Twenty years ago, long before this blogger had any significant connection to Washington Square Park, my parents gave me a book, Childe Hassam’s New York, with this photo on the cover. My father inscribed it: “For a true New Yorker.” I don’t know if I really was then – it was meant as a true compliment. Little did I know that blogging would be in my future, that blogs would even exist, or that I would be writing, in any form, about Washington Square Park. There were other things from him that, in strange ways, pointed to this park in retrospect.
This portrait is by Childe Hassam (1859-1935) – “one of America’s earliest and most significant impressionists” – painted in 1890 when the artist lived near the park. Hassam was born in Boston, trained in Paris, and “fell in love with New York” after moving to the city in 1889.

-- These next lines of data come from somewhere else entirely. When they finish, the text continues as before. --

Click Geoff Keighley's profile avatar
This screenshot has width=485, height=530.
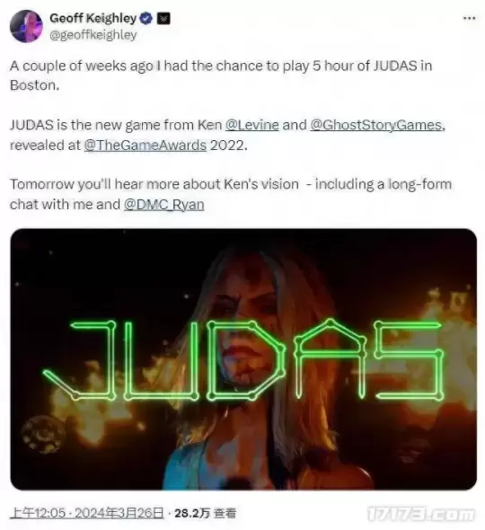point(26,26)
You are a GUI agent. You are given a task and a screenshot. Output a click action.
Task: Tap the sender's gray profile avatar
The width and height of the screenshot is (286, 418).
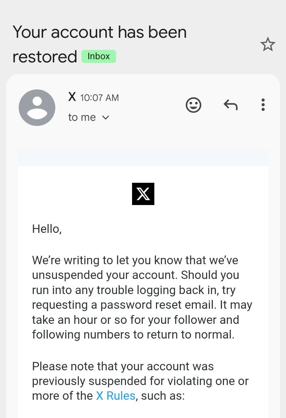(37, 108)
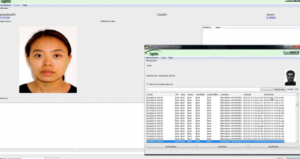Click the FaceVACS logo at top right of screen
The width and height of the screenshot is (300, 159).
[293, 1]
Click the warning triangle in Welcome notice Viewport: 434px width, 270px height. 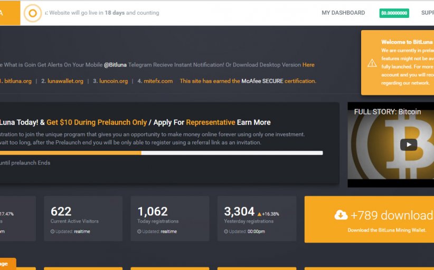(372, 63)
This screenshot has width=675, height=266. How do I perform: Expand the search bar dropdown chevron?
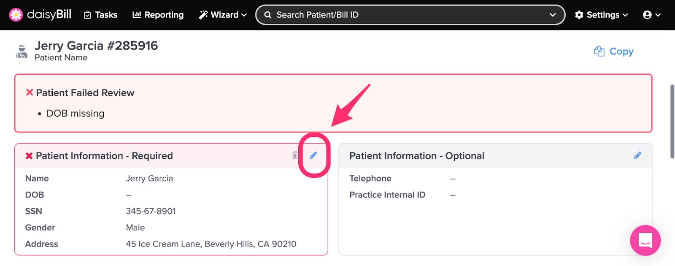pos(553,15)
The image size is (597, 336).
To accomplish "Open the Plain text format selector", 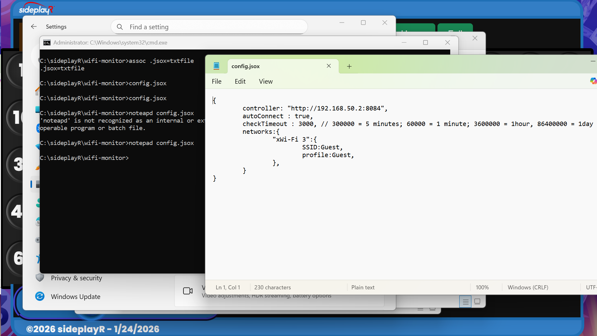I will tap(363, 287).
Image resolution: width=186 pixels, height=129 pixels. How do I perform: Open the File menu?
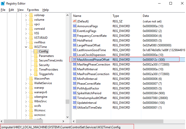pos(3,10)
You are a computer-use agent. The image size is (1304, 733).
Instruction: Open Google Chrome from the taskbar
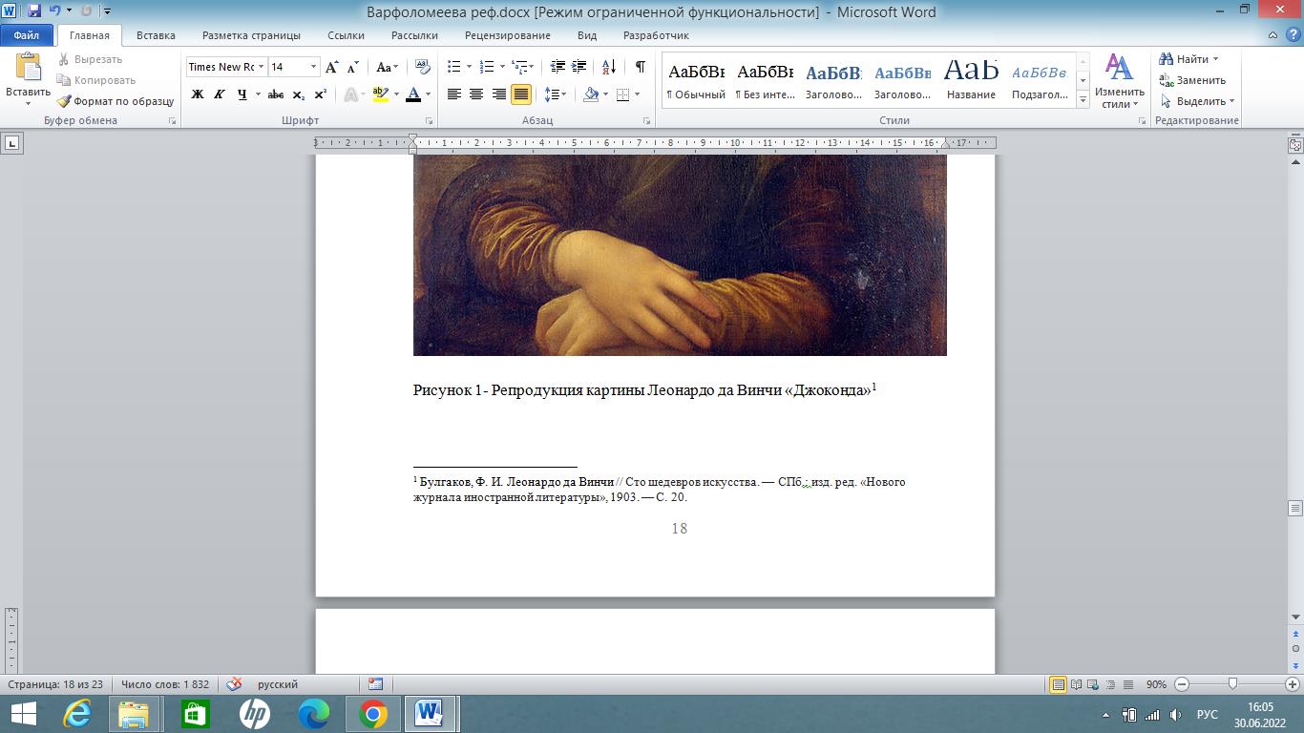373,714
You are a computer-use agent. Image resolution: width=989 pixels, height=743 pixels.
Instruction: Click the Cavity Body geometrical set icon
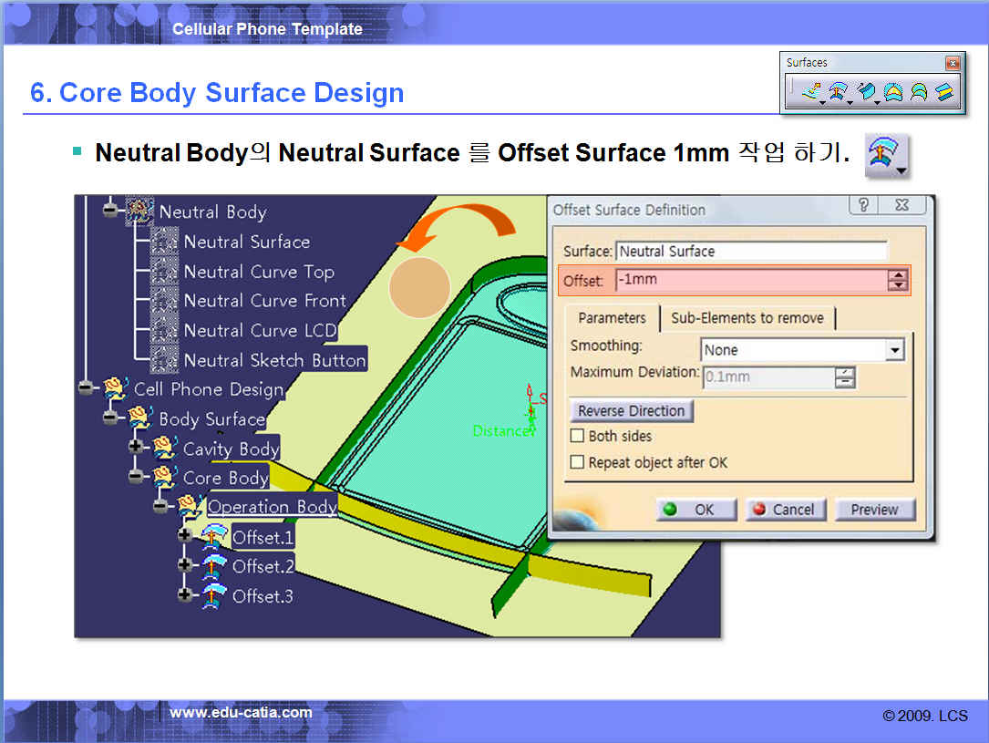[x=164, y=448]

The book, curated by Ilene Susan Fort, features many of Hassam’s “urbanscapes” from that period in NYC. Quoting from Marianne Griswold Van Rensselaer’s piece “Picturesque New York” from The Century (Magazine) 45, written in 1892, she wrote about the park:
“… [Washington Square] is the boundary-line between very poor and crowded and very well-to-do and roomy streets of homes – South Fifth Avenue with its teeming French, German, and negro population, ending against one of its sides, and the true Fifth Avenue starting from another.”
The painting, officially titled Washington Arch, Spring, 1890, was acquired in 1921 by the Phillips Collection in Washington, D.C.:
The arch, sited on Washington Square at the southern end of Fifth Avenue, made clear Hassam’s reference to a similar monument, the Arc d’Triomphe in Paris. The New York arch, designed by Stanford White, commemorated the one-hundredth anniversary of George Washington’s inauguration. Hassam’s residence at was just north of the Square, so he was able to watch the progress of construction, first a temporary wood and plaster structure, finished in 1889, followed by a permanent marble arch completed in 1892.

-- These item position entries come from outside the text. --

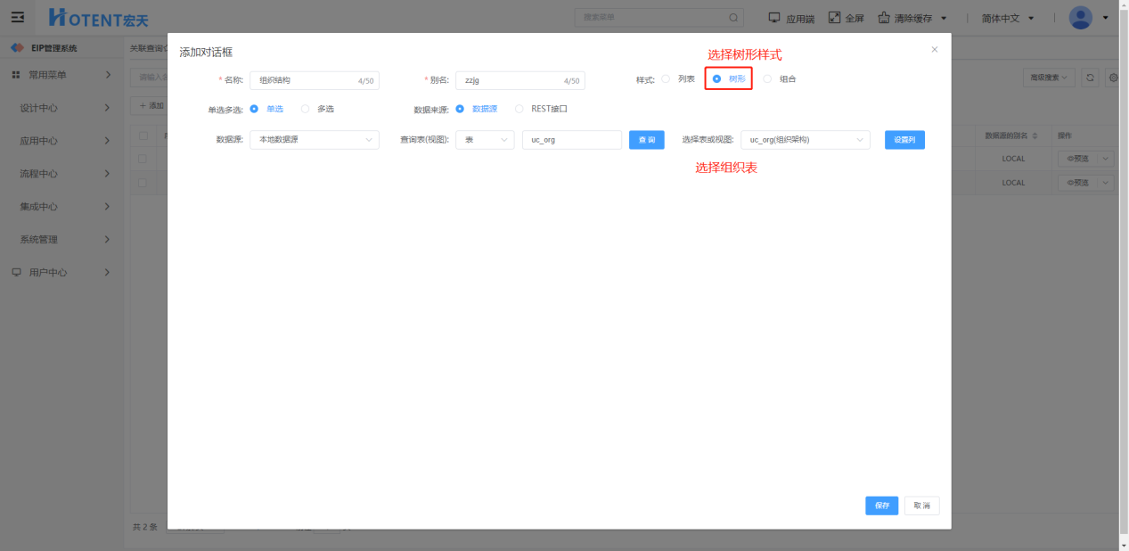Toggle fullscreen with 全屏 icon
The image size is (1129, 551).
[x=834, y=18]
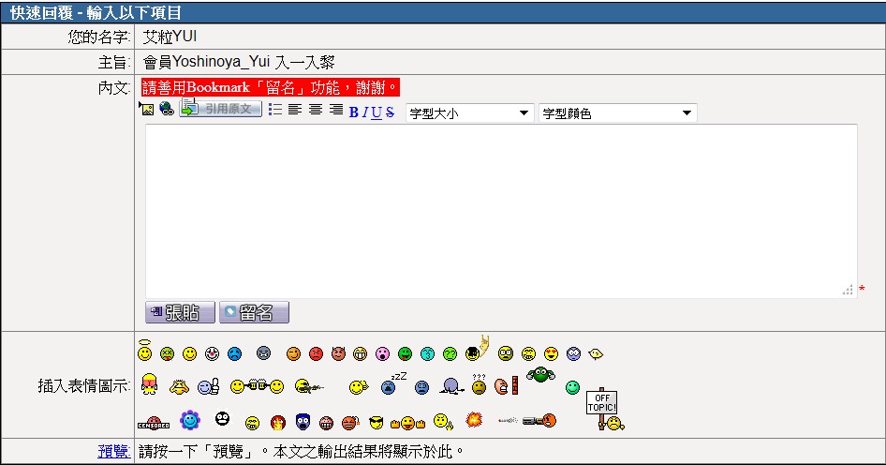Click the 預覽 preview link
The height and width of the screenshot is (465, 886).
pyautogui.click(x=113, y=452)
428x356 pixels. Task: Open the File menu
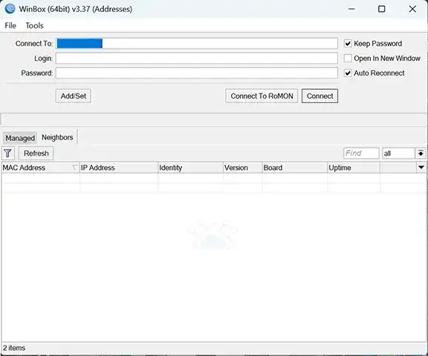click(x=10, y=26)
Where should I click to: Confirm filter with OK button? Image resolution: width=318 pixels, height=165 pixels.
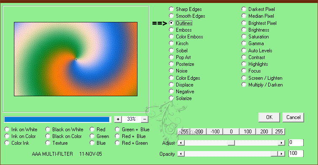coord(269,117)
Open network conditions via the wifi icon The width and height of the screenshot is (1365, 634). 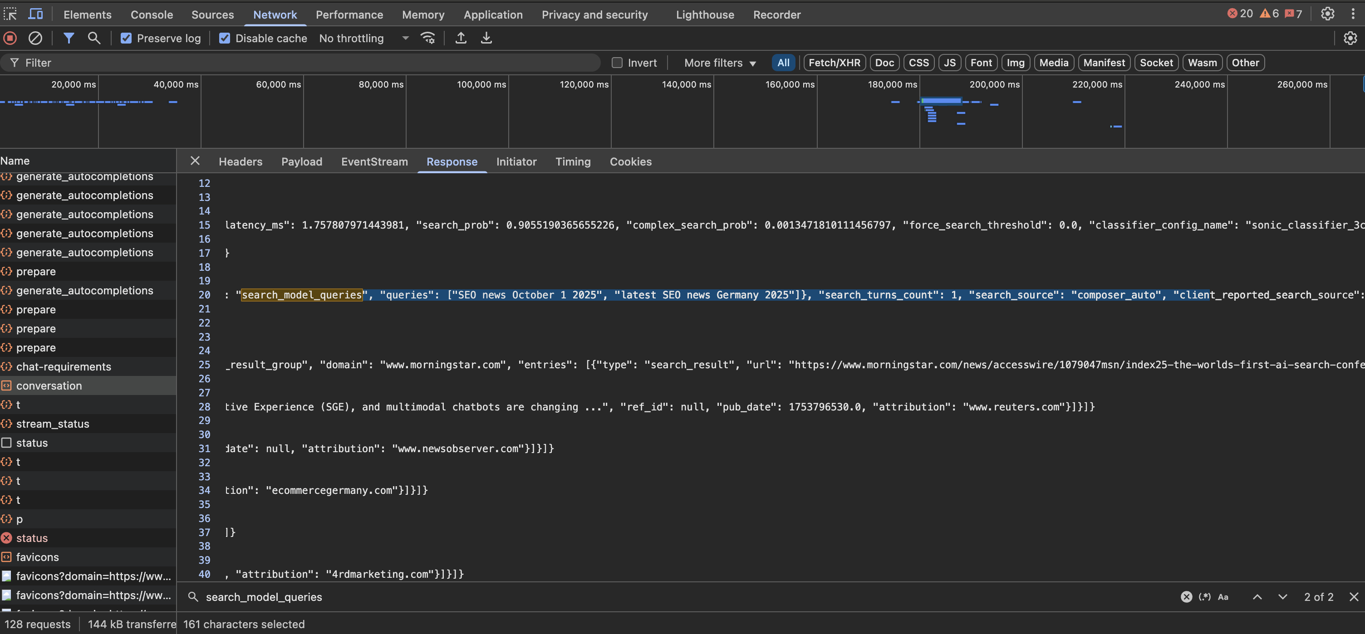pyautogui.click(x=427, y=38)
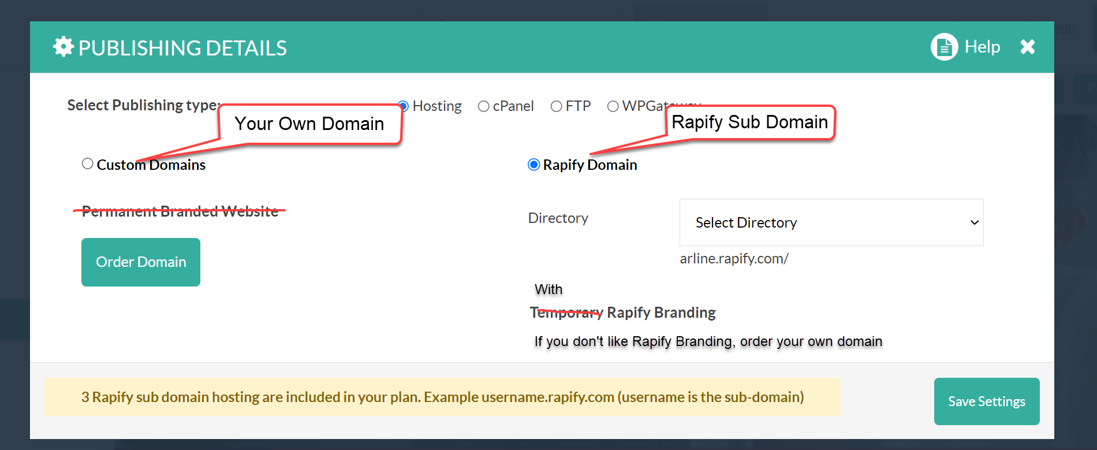Select the Rapify Domain radio button
The width and height of the screenshot is (1097, 450).
coord(534,165)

Hassam chose a vantage point at street level. Partially blocked by trees; the arch could be seen in the near distance at the end of Fifth Avenue, shown at a diagonal that sweeps into the composition. Although he employed an asymmetrical design and a light palette, as favored by his French impressionist predecessors, Hassam, like most of his American counterparts, preferred not to sacrifice structure and solid form to the fragmenting effects of broken color. He still sought the momentary and fleeting, however, remarking on his interest in watching the bustle of people on the streets as they went about their daily life. Hassam included several pedestrians in Washington Arch, along with a street cleaner and a horse-drawn carriage. He remained a detached observer, however, focusing on the larger, overall view, and capturing a genteel, sunny, picturesque world.